Çok sayıda ödül sahibi gazeteci – yazar Saygı Öztürk, yakın dönem siyasi ve ideolojik olaylarla ilgili yaptığı araştırmalarla biliniyor. Yaptığı araştırmalar toplumun bir kesimini memnun ederken, bir başka kesimi ise memnun etmiyor. Öztürk’ün çalışmalarına ideolojik ve siyasi fikirle bakmamak, daha çok insan hakları ekseninde bakmak gerekiyor.

Ülkemizde çok sayıda tarikat ve cemaat var. Bir vatandaş olarak tarikat ve cemaatlerin olmasına karşı çıkmıyorum. Ancak tarikat ve cemaatlerin daha iyi denetlenmesi gerektiğini düşünüyorum. Tüm tarikat ve cemaatler vakıf statüsüne alınarak para akışları kontrol edilmeli. Diyanet işleri başkanlığı tarafından dini çalışmaları, kitapları, sohbetleri incelenerek dine uygunluğu denetlenmeli. Olumsuz olayların ancak bu şekilde önüne geçilebilir.

Diyanet işleri başkanlığının 2019 yılında hazırladığı bir rapor ülkemizde tarikat ve cemaatleri inceliyor. Bu rapora göre ülkemizdeki tarikat ve cemaatlerde, dinin özünde olmayan birçok uygulama var.
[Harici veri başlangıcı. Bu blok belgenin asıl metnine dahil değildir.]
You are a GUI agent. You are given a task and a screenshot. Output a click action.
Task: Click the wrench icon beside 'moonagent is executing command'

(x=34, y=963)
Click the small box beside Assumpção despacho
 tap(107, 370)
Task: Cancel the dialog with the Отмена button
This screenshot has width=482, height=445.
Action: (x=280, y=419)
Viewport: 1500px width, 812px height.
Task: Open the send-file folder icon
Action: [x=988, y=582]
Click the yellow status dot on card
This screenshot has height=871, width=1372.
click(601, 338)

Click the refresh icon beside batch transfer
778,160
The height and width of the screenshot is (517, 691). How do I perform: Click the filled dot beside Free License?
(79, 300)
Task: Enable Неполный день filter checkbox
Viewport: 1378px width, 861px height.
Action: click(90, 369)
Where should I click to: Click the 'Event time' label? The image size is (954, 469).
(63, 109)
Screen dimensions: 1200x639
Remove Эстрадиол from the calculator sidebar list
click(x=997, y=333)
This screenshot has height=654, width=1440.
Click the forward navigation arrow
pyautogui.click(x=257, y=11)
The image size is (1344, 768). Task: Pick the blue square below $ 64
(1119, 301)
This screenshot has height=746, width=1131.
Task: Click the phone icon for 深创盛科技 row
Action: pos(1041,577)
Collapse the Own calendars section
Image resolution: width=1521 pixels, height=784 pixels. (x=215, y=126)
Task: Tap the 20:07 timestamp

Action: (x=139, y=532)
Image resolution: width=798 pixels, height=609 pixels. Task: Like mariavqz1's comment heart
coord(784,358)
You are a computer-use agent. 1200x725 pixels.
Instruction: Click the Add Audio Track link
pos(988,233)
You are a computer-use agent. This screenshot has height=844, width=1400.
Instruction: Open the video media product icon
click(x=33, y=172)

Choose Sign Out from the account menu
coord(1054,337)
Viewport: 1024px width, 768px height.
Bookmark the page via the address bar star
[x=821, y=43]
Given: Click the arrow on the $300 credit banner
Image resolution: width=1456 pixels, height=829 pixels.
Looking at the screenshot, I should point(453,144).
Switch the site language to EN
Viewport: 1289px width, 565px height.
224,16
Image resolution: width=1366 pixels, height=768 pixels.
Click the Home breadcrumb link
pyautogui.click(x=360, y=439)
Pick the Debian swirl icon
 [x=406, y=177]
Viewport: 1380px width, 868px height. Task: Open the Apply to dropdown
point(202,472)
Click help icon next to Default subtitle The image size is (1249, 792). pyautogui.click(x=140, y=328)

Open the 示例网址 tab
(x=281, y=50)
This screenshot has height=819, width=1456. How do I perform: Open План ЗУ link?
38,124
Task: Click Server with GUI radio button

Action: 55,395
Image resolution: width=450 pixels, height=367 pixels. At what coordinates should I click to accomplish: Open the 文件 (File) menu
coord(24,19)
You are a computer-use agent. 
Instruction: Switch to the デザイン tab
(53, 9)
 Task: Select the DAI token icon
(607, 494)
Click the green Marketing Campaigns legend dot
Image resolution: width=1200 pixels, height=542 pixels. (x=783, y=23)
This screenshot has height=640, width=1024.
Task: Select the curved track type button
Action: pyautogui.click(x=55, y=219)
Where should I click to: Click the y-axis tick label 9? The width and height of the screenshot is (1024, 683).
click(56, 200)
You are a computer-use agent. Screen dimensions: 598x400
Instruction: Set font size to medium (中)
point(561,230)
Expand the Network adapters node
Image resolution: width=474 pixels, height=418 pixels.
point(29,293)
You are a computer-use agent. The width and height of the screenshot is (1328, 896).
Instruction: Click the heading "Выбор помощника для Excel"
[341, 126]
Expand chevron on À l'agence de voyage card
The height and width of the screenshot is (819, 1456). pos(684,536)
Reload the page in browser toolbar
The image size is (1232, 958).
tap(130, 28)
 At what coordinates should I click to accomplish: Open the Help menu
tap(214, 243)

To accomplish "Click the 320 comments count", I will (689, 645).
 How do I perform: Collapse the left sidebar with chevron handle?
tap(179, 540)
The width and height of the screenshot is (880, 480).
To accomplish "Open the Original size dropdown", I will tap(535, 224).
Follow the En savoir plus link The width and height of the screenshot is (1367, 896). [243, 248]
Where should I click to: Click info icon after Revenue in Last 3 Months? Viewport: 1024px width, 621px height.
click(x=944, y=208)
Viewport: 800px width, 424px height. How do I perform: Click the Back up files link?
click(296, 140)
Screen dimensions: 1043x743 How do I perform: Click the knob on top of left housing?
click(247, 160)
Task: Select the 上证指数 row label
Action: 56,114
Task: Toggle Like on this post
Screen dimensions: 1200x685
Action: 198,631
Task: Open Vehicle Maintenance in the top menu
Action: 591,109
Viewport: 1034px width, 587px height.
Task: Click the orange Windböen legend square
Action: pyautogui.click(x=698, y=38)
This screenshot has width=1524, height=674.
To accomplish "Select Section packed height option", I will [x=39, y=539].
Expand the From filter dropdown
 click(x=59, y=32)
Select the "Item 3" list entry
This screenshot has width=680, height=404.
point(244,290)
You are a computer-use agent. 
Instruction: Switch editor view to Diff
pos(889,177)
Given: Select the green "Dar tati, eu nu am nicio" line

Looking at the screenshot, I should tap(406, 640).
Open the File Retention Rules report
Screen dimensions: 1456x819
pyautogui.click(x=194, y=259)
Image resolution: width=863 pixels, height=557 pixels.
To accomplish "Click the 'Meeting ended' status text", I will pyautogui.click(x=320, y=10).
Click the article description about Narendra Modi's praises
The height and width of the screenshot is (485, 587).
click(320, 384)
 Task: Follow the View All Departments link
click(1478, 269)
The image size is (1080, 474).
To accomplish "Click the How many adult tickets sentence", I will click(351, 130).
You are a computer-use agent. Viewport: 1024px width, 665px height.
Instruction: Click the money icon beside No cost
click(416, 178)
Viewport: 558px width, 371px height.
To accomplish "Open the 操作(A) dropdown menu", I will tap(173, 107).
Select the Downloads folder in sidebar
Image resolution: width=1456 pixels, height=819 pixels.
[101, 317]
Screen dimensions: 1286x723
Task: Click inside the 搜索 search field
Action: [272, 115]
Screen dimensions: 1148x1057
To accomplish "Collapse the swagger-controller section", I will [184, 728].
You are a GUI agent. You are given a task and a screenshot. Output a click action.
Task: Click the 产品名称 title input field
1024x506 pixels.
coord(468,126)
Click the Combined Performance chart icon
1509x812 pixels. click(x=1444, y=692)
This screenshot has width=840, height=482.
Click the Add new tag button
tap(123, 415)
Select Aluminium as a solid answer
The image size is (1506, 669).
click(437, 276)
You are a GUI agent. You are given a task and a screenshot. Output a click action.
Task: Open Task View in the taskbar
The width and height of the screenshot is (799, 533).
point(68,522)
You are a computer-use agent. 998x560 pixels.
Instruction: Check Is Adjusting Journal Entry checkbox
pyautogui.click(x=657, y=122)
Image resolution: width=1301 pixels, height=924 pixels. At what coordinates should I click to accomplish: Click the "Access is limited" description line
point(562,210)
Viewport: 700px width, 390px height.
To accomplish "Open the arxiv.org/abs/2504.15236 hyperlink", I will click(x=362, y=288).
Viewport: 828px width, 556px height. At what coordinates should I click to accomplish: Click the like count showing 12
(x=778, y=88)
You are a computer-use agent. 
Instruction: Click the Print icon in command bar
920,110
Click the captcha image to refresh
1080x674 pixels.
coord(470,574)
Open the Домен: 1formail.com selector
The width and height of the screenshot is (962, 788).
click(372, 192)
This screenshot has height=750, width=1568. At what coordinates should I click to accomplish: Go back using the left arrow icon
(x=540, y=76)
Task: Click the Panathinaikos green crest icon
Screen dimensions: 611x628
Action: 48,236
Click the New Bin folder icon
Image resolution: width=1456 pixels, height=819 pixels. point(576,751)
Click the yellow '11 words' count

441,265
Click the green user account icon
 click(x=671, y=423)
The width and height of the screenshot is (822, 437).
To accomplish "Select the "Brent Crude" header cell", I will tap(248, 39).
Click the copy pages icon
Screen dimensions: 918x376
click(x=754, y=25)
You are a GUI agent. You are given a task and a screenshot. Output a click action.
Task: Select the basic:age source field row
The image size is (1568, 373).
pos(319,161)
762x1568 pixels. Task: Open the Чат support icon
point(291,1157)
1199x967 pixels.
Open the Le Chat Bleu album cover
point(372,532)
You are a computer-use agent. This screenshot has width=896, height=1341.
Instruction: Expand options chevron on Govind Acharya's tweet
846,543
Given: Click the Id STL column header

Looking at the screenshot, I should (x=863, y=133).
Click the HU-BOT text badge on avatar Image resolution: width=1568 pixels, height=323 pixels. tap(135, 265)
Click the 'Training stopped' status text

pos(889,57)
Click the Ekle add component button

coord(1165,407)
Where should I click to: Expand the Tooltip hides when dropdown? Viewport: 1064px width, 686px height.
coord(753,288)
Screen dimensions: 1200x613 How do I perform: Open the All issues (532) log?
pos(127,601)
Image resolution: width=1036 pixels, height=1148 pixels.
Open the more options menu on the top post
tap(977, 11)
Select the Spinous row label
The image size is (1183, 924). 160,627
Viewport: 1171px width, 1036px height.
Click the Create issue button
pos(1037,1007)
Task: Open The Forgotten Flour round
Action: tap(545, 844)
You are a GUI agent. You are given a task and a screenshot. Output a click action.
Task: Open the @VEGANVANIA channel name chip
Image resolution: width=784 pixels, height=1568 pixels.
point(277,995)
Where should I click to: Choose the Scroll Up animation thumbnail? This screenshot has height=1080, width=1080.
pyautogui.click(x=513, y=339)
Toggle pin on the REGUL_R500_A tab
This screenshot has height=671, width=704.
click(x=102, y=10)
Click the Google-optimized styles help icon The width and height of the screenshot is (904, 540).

Bazılarında ise para akışları çok şüpheli. Bu rapor gizli tutulmasına rağmen bir şekilde ortaya çıkarıldı ve bildiğim akdarıyla diyanet işleri başkanlığı tarafından da reddedilmedi. Ayrıca bu raporun sonuçlarına göre herhangi bir tarikat ve cemaat hakkında da işlem yapılmadı.

Bütün tarikat ve cemaatleri zan altında bırakmadan ifade etmek gerekir ki denetleme yapılması şart. Ekonomik, dini ve yapısal denetlemeler olmadan olumsuz durumların yanşamasının önüne geçilemez. Saygı Öztürk, Menzil cemaati diye bilinen Adıyaman’daki cemaati ziyaret ediyor ve orada gördüklerini ve çıkarımlarını “Menzil” eserinde okuyucularına sunuyor. Eserde, dinin muhtevasında bulunmayan bazı uygulamaların Menzil cemaati içerisinde yapıldığına dair ifadeler yer alıyor.

Bu konuda, Menzil cemaati özelinde olmadan bir genelleme ile görüşlerimi paylaşmak istiyorum. Bir vatandaş olarak tarikat ve cemaatlerin maddi çıkarları ön plana almaması, devlet ve siyasi partiler tarafından desteklenmemesi, para akışlarında usulsüzlük olmaması, kamuda torpil ve iltimasa yol açmaması, şeffaf olması, İslam’ın özü olan Kuran ve Hadisten kopmaması, hurafeler içermemesi gerektiğine inanıyorum. Tarikat ve cemaatler elbette olabilir, olmalıdır da. Ancak daha iyi denetleme ve inceleme ışığında varlıklarını sürdürmeliler.